### Records for this task
----------------

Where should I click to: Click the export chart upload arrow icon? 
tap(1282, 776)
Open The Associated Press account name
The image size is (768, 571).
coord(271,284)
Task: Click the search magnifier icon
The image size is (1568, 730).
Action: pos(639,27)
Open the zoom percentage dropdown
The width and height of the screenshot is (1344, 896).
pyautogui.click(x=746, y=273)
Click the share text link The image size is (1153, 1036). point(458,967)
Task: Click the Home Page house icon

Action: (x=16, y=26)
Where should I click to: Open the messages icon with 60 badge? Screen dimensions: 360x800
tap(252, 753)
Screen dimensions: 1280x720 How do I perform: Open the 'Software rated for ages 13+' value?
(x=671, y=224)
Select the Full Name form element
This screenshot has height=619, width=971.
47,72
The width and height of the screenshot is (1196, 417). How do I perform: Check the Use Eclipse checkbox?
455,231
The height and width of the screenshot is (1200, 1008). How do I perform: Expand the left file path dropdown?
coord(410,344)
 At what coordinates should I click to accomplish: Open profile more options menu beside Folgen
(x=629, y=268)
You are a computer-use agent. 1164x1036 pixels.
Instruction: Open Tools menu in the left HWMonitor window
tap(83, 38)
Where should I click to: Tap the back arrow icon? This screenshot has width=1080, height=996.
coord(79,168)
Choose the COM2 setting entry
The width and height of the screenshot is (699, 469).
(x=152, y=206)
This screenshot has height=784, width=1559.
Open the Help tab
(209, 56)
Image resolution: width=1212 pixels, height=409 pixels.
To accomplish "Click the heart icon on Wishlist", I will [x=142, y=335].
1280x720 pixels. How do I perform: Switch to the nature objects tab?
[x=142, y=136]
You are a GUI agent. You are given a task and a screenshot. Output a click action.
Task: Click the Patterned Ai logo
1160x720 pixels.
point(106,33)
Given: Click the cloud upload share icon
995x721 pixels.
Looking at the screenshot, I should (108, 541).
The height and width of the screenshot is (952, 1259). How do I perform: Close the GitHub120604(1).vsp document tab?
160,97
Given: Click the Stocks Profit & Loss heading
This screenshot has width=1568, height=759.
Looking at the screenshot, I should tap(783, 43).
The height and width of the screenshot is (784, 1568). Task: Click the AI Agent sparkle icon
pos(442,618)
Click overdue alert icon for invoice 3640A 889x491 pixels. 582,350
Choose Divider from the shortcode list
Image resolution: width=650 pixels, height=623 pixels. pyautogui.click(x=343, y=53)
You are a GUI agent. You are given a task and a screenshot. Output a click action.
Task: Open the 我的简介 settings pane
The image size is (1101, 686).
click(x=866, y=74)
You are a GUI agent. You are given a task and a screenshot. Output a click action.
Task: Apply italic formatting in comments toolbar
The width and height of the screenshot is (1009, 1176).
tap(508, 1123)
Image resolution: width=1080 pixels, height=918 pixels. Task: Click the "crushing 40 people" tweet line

----------------

### Directions
Transcription of the entire listing, word for word, is required.

### Answer box
Where should I click to: Click the export chart upload arrow icon? 
tap(1282, 776)
Open The Associated Press account name
The image size is (768, 571).
coord(271,284)
Task: Click the search magnifier icon
The image size is (1568, 730).
Action: pos(639,27)
Open the zoom percentage dropdown
The width and height of the screenshot is (1344, 896).
pyautogui.click(x=746, y=273)
Click the share text link The image size is (1153, 1036). point(458,967)
Task: Click the Home Page house icon

Action: (x=16, y=26)
Where should I click to: Open the messages icon with 60 badge? Screen dimensions: 360x800
tap(252, 753)
Screen dimensions: 1280x720 How do I perform: Open the 'Software rated for ages 13+' value?
(x=671, y=224)
Select the Full Name form element
This screenshot has height=619, width=971.
47,72
The width and height of the screenshot is (1196, 417). How do I perform: Check the Use Eclipse checkbox?
455,231
The height and width of the screenshot is (1200, 1008). How do I perform: Expand the left file path dropdown?
coord(410,344)
 At what coordinates should I click to accomplish: Open profile more options menu beside Folgen
(x=629, y=268)
You are a computer-use agent. 1164x1036 pixels.
Instruction: Open Tools menu in the left HWMonitor window
tap(83, 38)
Where should I click to: Tap the back arrow icon? This screenshot has width=1080, height=996.
coord(79,168)
Choose the COM2 setting entry
The width and height of the screenshot is (699, 469).
(x=152, y=206)
This screenshot has height=784, width=1559.
Open the Help tab
(209, 56)
Image resolution: width=1212 pixels, height=409 pixels.
To accomplish "Click the heart icon on Wishlist", I will [x=142, y=335].
1280x720 pixels. How do I perform: Switch to the nature objects tab?
[x=142, y=136]
You are a GUI agent. You are given a task and a screenshot. Output a click action.
Task: Click the Patterned Ai logo
1160x720 pixels.
point(106,33)
Given: Click the cloud upload share icon
995x721 pixels.
Looking at the screenshot, I should (108, 541).
The height and width of the screenshot is (952, 1259). How do I perform: Close the GitHub120604(1).vsp document tab?
160,97
Given: Click the Stocks Profit & Loss heading
This screenshot has width=1568, height=759.
Looking at the screenshot, I should tap(783, 43).
The height and width of the screenshot is (784, 1568). Task: Click the AI Agent sparkle icon
pos(442,618)
Click overdue alert icon for invoice 3640A 889x491 pixels. 582,350
Choose Divider from the shortcode list
Image resolution: width=650 pixels, height=623 pixels. pyautogui.click(x=343, y=53)
You are a GUI agent. You are given a task and a screenshot. Output a click action.
Task: Open the 我的简介 settings pane
The image size is (1101, 686).
click(x=866, y=74)
You are a GUI agent. You are given a task and a screenshot. Output a click action.
Task: Apply italic formatting in comments toolbar
The width and height of the screenshot is (1009, 1176).
tap(508, 1123)
Image resolution: width=1080 pixels, height=918 pixels. Task: Click the "crushing 40 people" tweet line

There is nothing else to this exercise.